At Boston Children's Hospital, we understand that a hospital visit can be difficult, and sometimes overwhelming. So, we offer many amenities to make your child's — and your own — hospital experience as pleasant as possible. The Hale Family Center for Families staff will give you all the information you need regarding:

In particular, we understand that you may have a lot of questions when your child is diagnosed with shin splints. Will this affect my child long term? When can he return to his sports and activities? We can connect you with extensive resources to help you and your family through this stressful time, including:

  • patient education: From the first doctor's appointment to treatment and recovery, our staff will be on hand to walk you through your child's treatment and help answer questions you may have — How long will his recovery take? Will he need home exercises and physical therapy? We'll help you coordinate and continue the care and support your child received while at Boston Children's.

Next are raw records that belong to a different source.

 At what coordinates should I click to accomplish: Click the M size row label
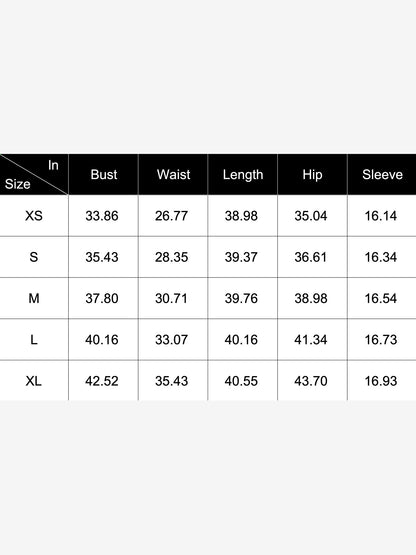pos(34,298)
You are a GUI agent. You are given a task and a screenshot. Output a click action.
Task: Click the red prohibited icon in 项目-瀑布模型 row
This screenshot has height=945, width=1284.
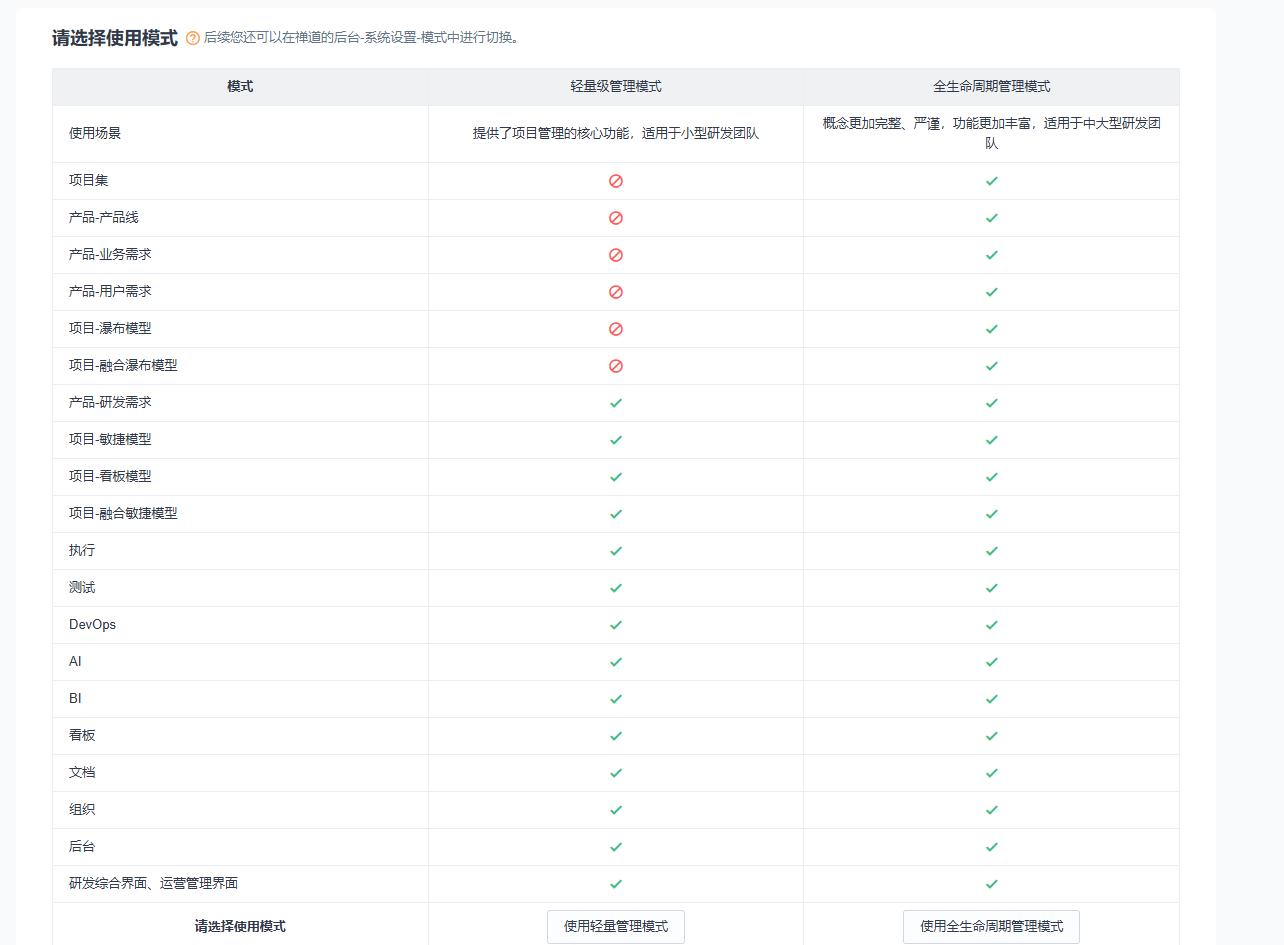click(x=616, y=329)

  • parent-to-parent: Want to talk with someone whose child has been treated for shin splints? We can often put you in touch with other families who've been through the same process that you and your child are facing, and who will share with you their experience.

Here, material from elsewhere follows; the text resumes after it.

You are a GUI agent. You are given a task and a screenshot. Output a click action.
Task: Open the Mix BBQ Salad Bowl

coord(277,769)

  • faith-based support: If you're in need of spiritual support, we'll connect you with the Boston Children's chaplaincy. Our program includes nearly a dozen clergy — representing Episcopal, Jewish, Lutheran, Muslim, Roman Catholic, Unitarian, and United Church of Christ traditions, among others — who will listen to you, pray with you, and help you observe your own faith practices during your experience.
  • social work: Our clinical social workers have helped many families in your situation. Your Boston Children's social worker can offer counseling and assistance with issues such as coping with your child's diagnosis, stresses relating to dealing with a child's injury, changing family dynamics, and financial issues.